Non fare versi sugli avvenimenti.
Non c’è creazione né morte di fronte alla poesia.
Di fronte a lei, la vita è un sole estatico,
non riscalda né illumina.
Le affinità, gli anniversari, gli incidenti personali non contano.
Non fare poesia con il corpo,
eccellente, completo e confortevole corpo, così avverso all’effusione lirica.
La tua goccia di bile, la tua smorfia di piacere o di dolore nel buio
sono indifferenti.
Non rivelarmi i tuoi sentimenti,
che si avvalgono dell’equivoco e tentano il lungo viaggio.
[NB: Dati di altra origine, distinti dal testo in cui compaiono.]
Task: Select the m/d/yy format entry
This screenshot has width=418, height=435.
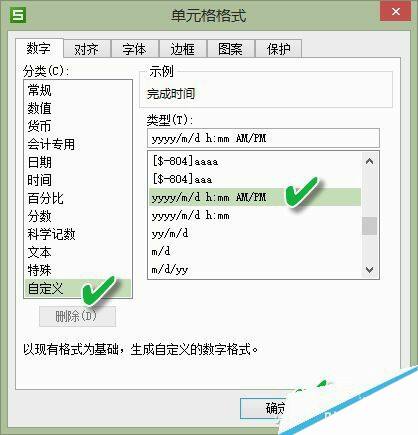Action: (x=255, y=269)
Quel che pensi e senti, non è ancora poesia.
Non cantare la tua città, lasciala in pace.
Il canto non è il movimento delle macchine né il segreto delle case.
Non è la musica udita di passaggio; rumore del mare nelle strade lungo la linea di schiuma.
Il canto non è la natura
né gli uomini in società.
Per lui, pioggia e notte, fatica e speranza nulla significano.
La poesia (non trarre poesia dalle cose)
elide soggetto e oggetto.
Non drammatizzare, non invocare,
non indagare. Non perdere tempo a mentire.
Non annoiarti.
Il tuo veliero d’avorio, le tue scarpe di diamante,
le vostre mazurche e illusioni, i vostri scheletri di famiglia
scompaiono nella curva del tempo, inutili.
Non ricomporre
la tua sepolta e melanconica infanzia.
Non oscillare tra lo specchio e la
memoria in dissipazione.
Se si è dissipata, non era poesia,
se si è frantumato, non era cristallo.
Penetra sordamente nel regno delle parole.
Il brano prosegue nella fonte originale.